Task directions:
How many lines in the records below contain the word "Tickets"? Reply with the number alone.

──────

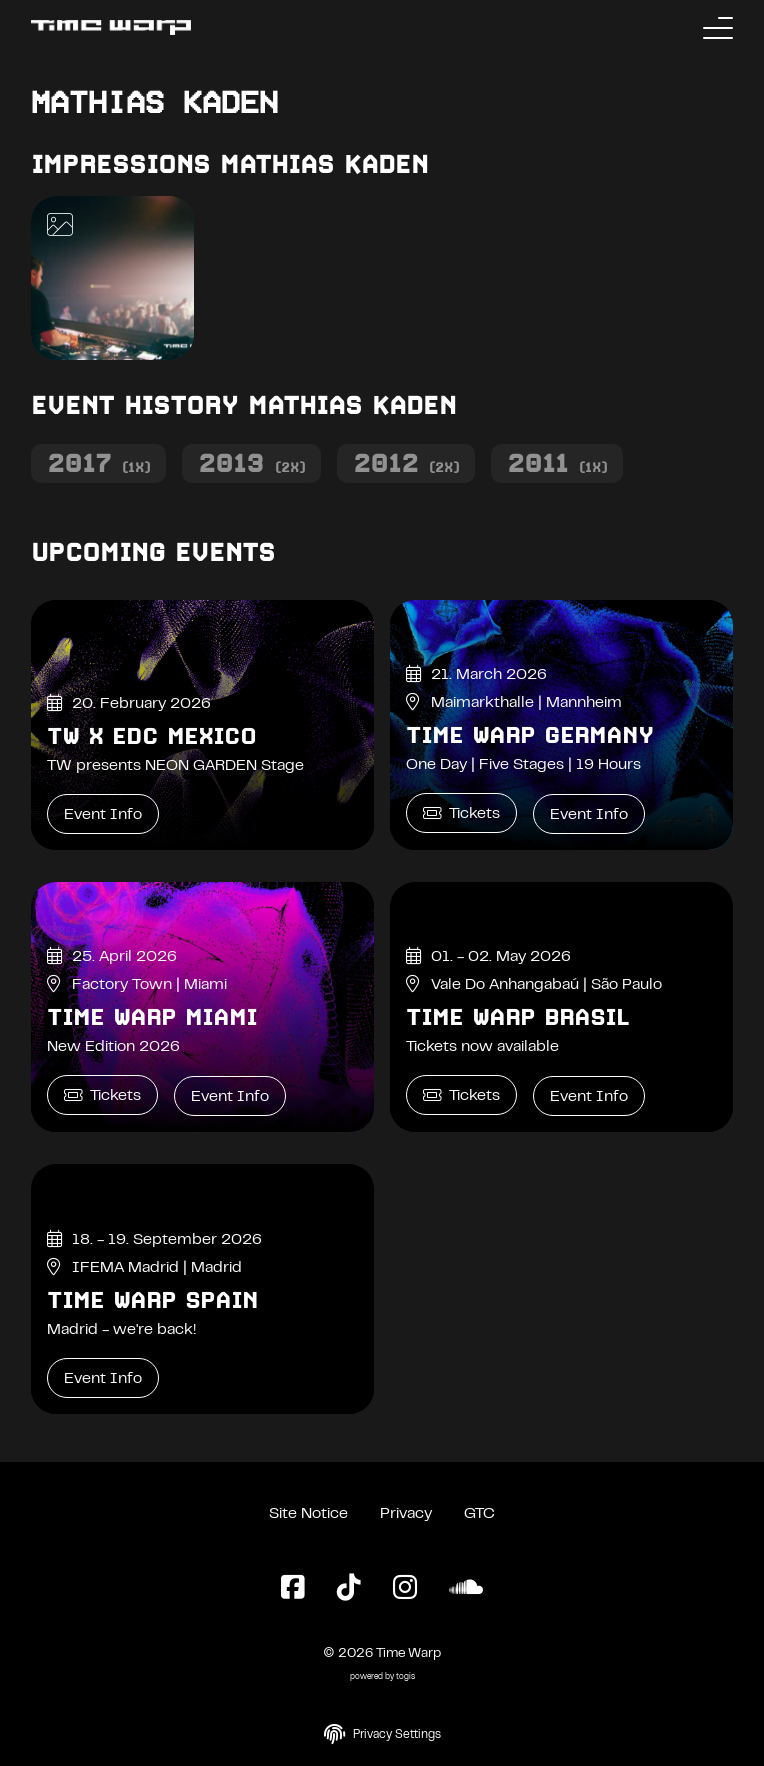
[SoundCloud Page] (466, 1589)
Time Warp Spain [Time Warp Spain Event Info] (152, 1300)
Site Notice (308, 1514)
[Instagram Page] (405, 1589)
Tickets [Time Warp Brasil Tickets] (461, 1095)
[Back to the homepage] (111, 27)
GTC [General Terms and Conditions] (479, 1514)
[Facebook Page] (293, 1589)
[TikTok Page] (349, 1589)
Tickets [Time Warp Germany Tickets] (461, 813)
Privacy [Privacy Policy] (406, 1514)
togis (405, 1677)
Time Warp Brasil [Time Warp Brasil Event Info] (517, 1017)
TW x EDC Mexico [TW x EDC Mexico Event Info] (151, 736)
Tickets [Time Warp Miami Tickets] (102, 1095)
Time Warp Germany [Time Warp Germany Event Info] (529, 735)
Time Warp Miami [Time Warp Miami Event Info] (152, 1017)
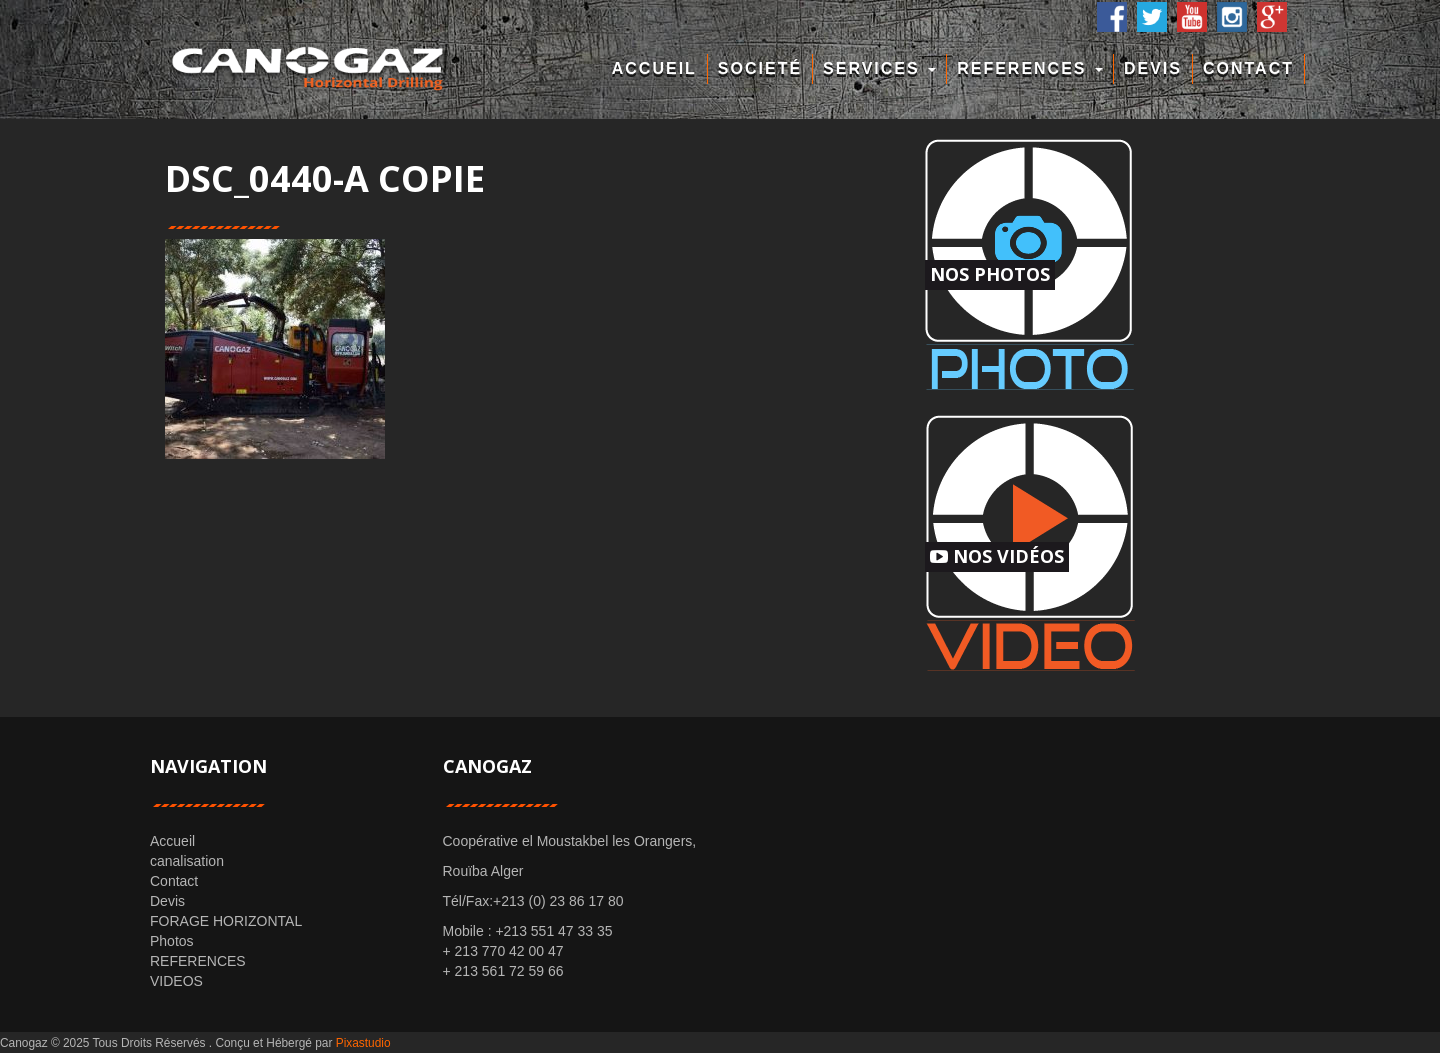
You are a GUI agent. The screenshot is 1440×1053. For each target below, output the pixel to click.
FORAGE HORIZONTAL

──────

Exercise result:
3